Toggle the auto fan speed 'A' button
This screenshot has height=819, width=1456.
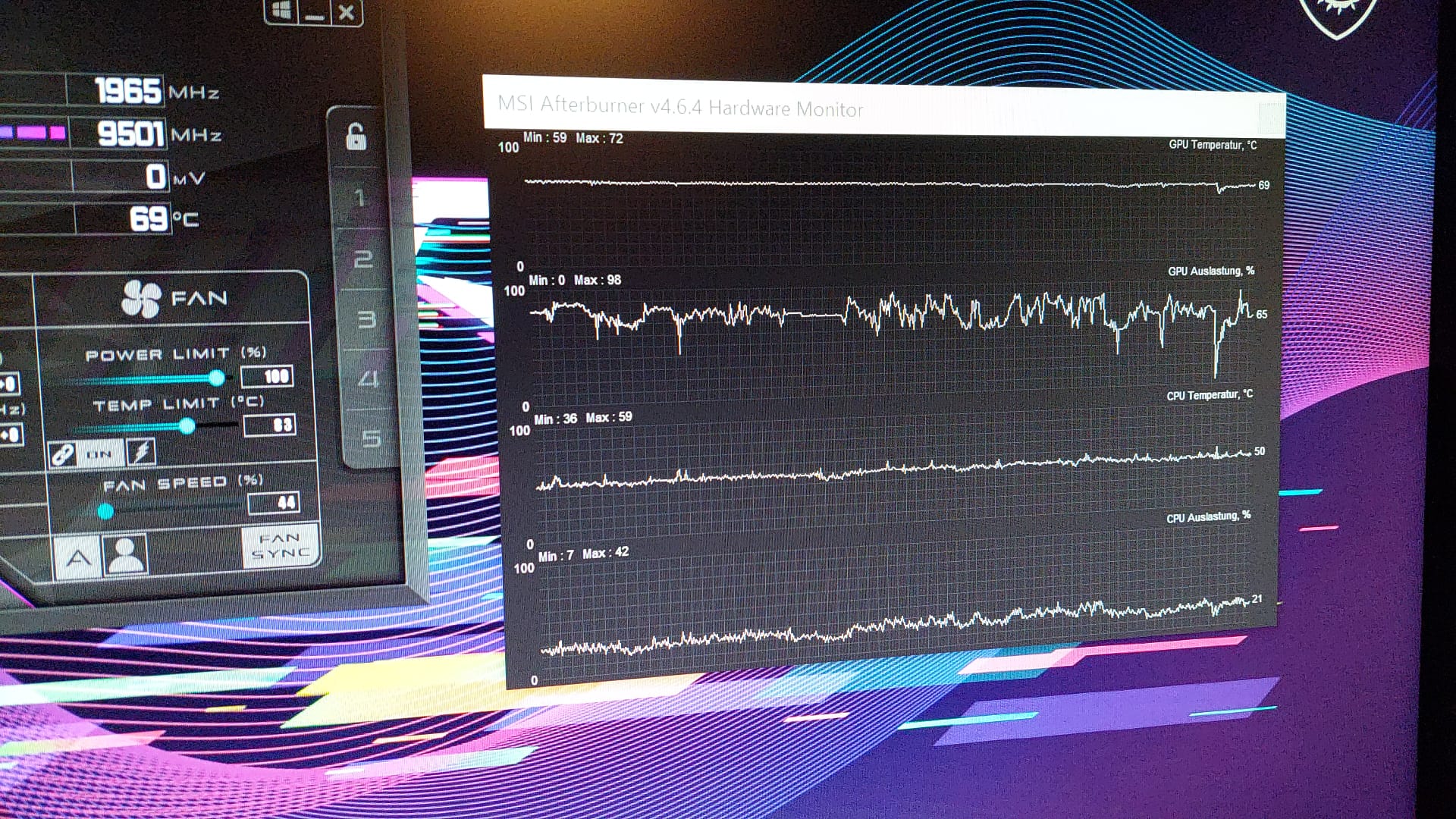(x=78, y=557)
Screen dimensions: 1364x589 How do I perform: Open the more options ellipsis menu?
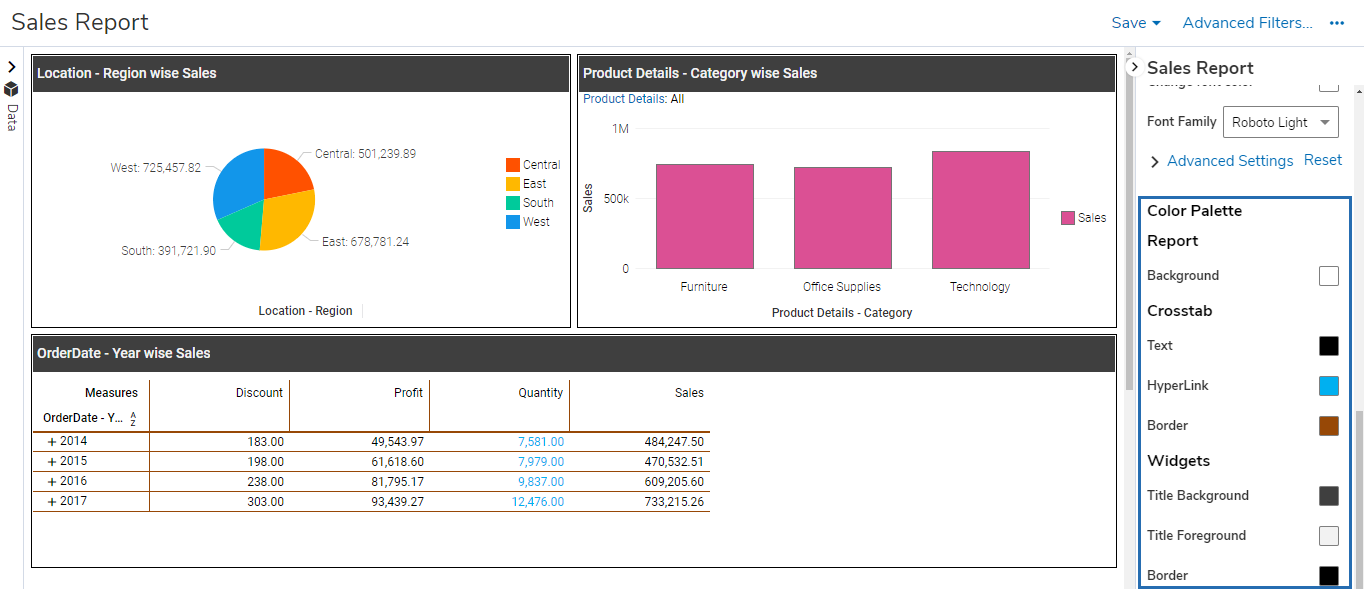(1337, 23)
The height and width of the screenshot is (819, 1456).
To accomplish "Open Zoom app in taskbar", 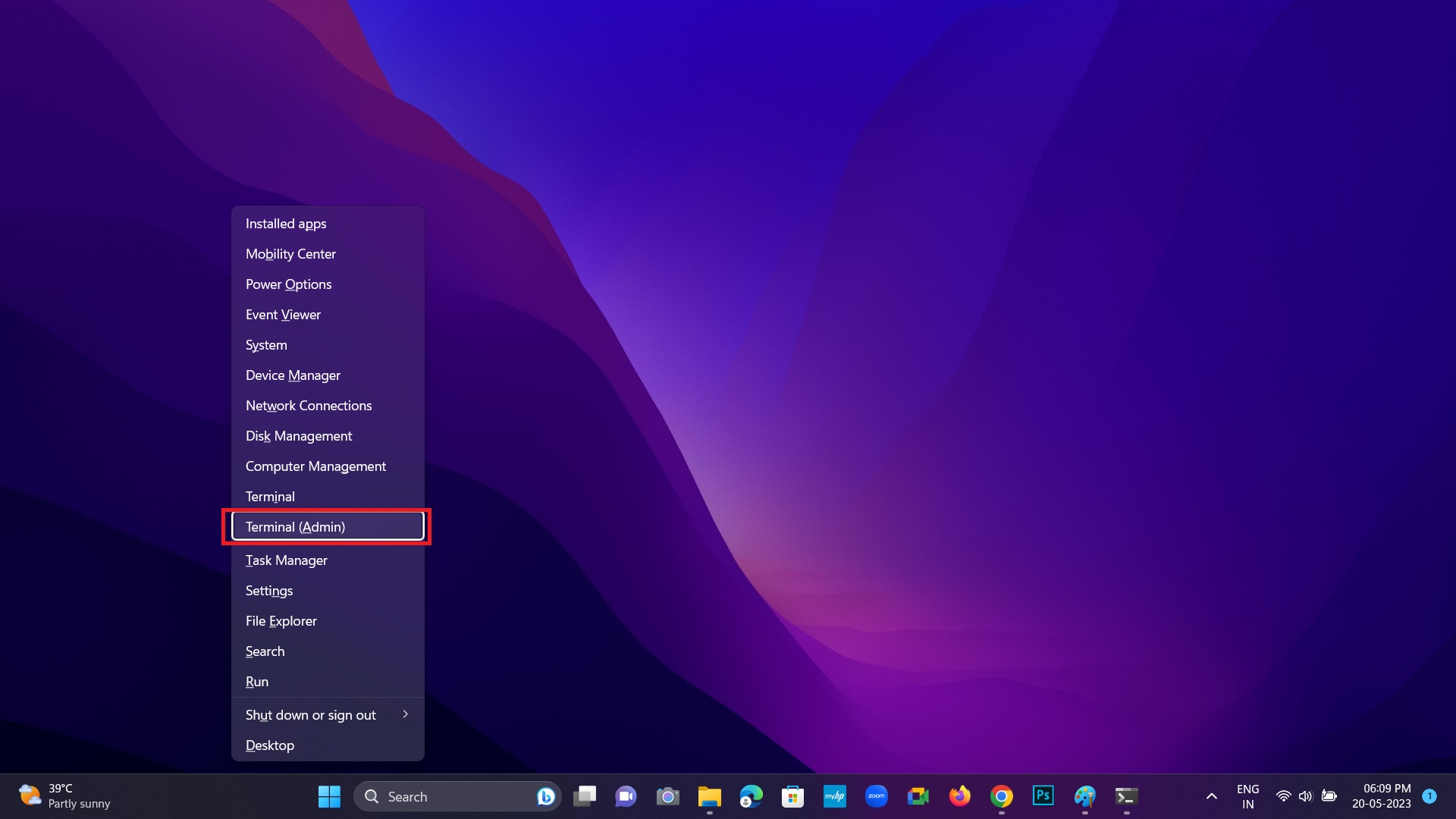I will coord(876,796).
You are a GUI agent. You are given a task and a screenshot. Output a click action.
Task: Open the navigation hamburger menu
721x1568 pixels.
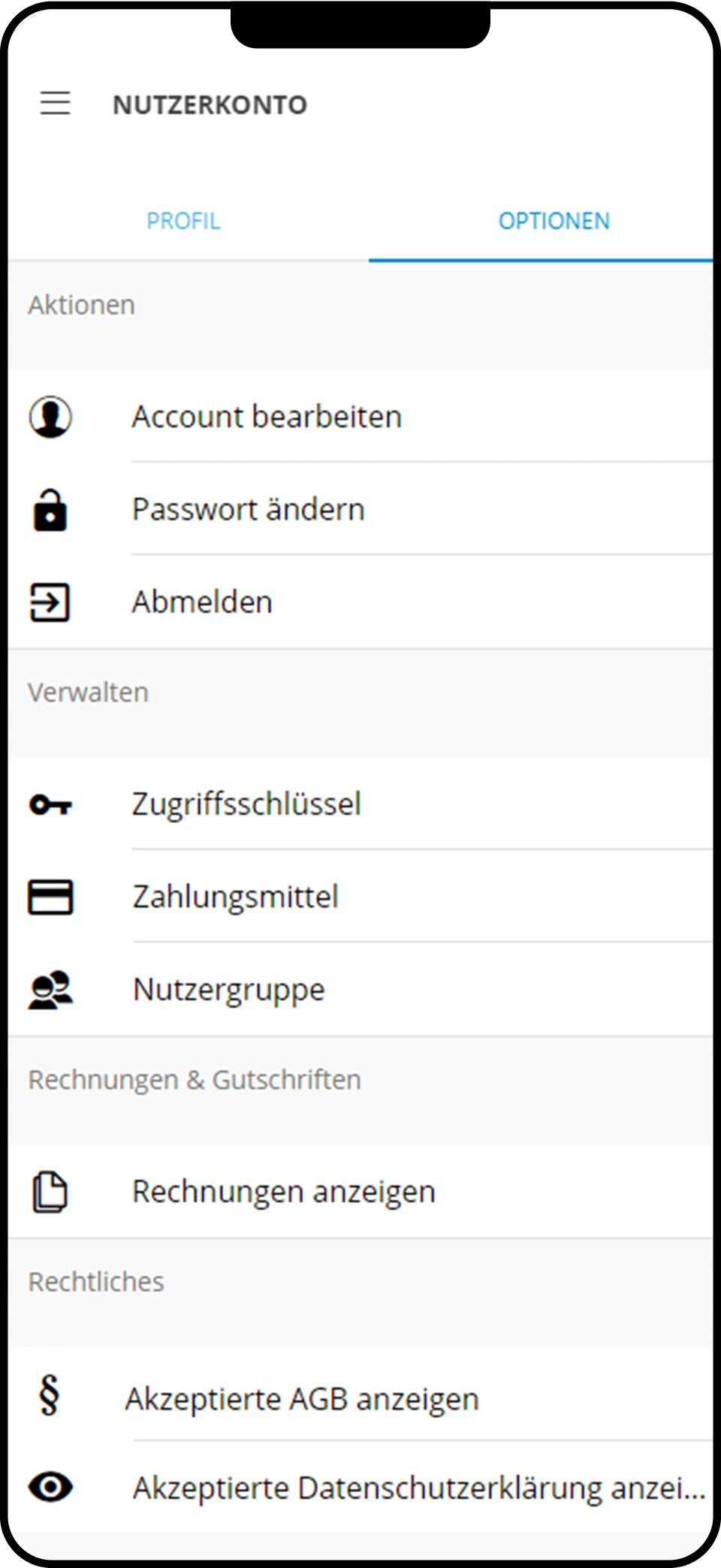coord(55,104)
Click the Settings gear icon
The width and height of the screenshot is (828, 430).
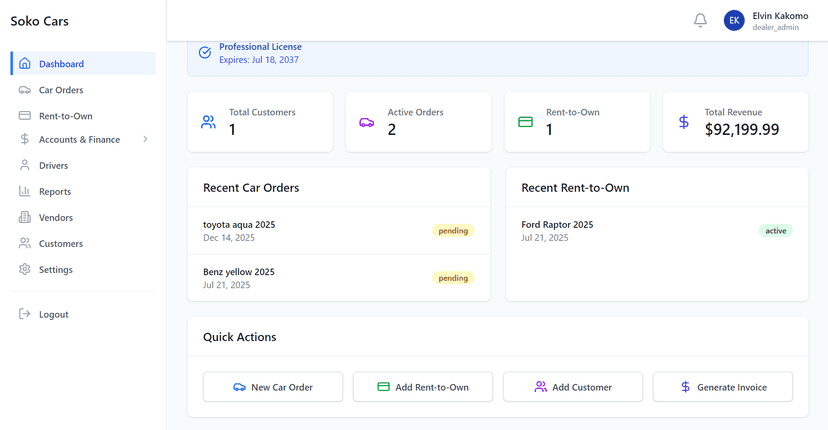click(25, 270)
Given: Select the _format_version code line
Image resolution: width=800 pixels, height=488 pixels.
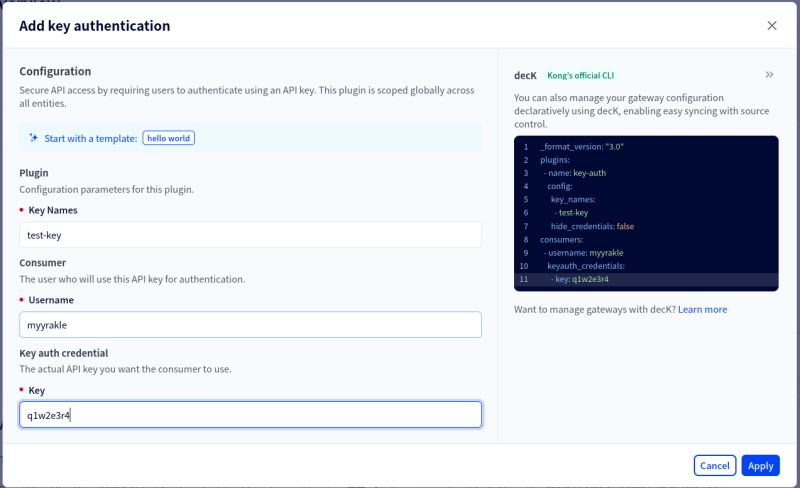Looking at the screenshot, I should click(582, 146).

==============================

▸ PROBLEM TO WORK ON
Please switch "gear" to "cog" in the lines of the material running from the line holding "Click the Settings gear icon" through the end of the material, both included, and give those lines again with everything else unchanged. Leave the pictures out of your answer.

▸ THE OUTPUT
Click the Settings cog icon
The width and height of the screenshot is (828, 430).
click(25, 270)
Given: Select the _format_version code line
Image resolution: width=800 pixels, height=488 pixels.
Looking at the screenshot, I should click(582, 146).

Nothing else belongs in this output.